Extrait fourni:
###

Le cardinal australien George Pell passera mercredi soir sa première nuit derrière les barreaux au lendemain de l’annonce de sa condamnation en Australie pour pédophilie, qui couronne la disgrâce de celui qui était encore il y a peu l’un des plus proches conseillers du pape.
 
Plus haut représentant de l’Eglise catholique jamais reconnu coupable de viol sur mineur, l’ex-numéro trois du Vatican, qui clame son innocence et a fait appel, s’est vu notifier mercredi son placement en détention par un juge de Melbourne.
 
Le prélat de 77 ans avait été hué dans la matinée par la foule à son arrivée, libre, au Tribunal de Comté de Victoria. Mais c’est une salle d’audience silencieuse, comme sans voix face au spectacle de la chute d’un des plus puissants hommes d’Eglise, qu’il a quittée quelques heures plus tard pour être conduit en détention.
 
Le cardinal a été reconnu coupable le 11 décembre d’un chef de pénétration sexuelle et de quatre chefs d’attentat à la pudeur contre deux enfants de choeur alors âgés de 12 et 13 ans en 1996 et 1997 dans la sacristie de la cathédrale de Melbourne, dont il venait d’être nommé archevêque.
 
Pour des raisons légales, ce verdict n’a pu être annoncé que mardi. Le juge Peter Kidd a qualifié mercredi pendant l’audience d’"évidente" la faute de l’ex-secrétaire pour l’Economie du Saint-Siège. "C’est un crime cruel et honteux", a affirmé le magistrat. "Il a impliqué un abus de confiance. Il a profité de deux jeunes garçons vulnérables".

###

Données affichées:
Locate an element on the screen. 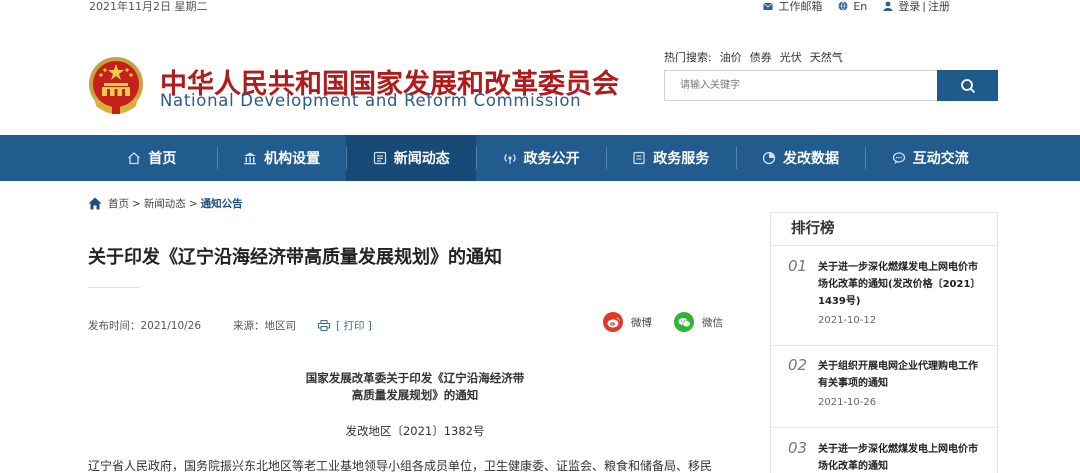 The width and height of the screenshot is (1080, 473). share-wechat-button: 微信 is located at coordinates (698, 322).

###

Votre consigne: Poursuivez l'extrait sur la condamnation du cardinal George Pell en reprenant juste après sa dernière phrase. Les données n'interviennent en rien dans ce travail.

Réponse à l'exercice:
La peine du prélat, passible de 50 ans de prison, sera annoncée le 13 mars. Ses avocats avaient obtenu que son placement en détention, qui aurait dû intervenir en décembre, soit différé car il devait subir d’urgence une double opération des genoux.
 
La défense devait initialement demander mercredi à la cour d’appel une nouvelle libération sous caution dans l’attente de son procès en appel. Mais elle y a renoncé en indiquant qu’elle pensait "approprié qu’il attende de connaître sa peine". Le procureur de la Couronne, Mark Gibson, a déploré de son côté que l’ancien archevêque de Sydney et Melbourne n’ait "montré aucun remord".
 
Relevant que la préméditation n’avait pas été retenue, son avocat Robert Richter a invoqué quant à lui les dix témoins produits par la défense: "Personne ne le croit capable de tels actes". "En dépit de la couverture médiatique sans précédent, le cardinal Pell a et continue de clamer son innocence", avait dit la défense un peu plus tôt. "Comme quiconque, il a des droits et continuera de les exercer."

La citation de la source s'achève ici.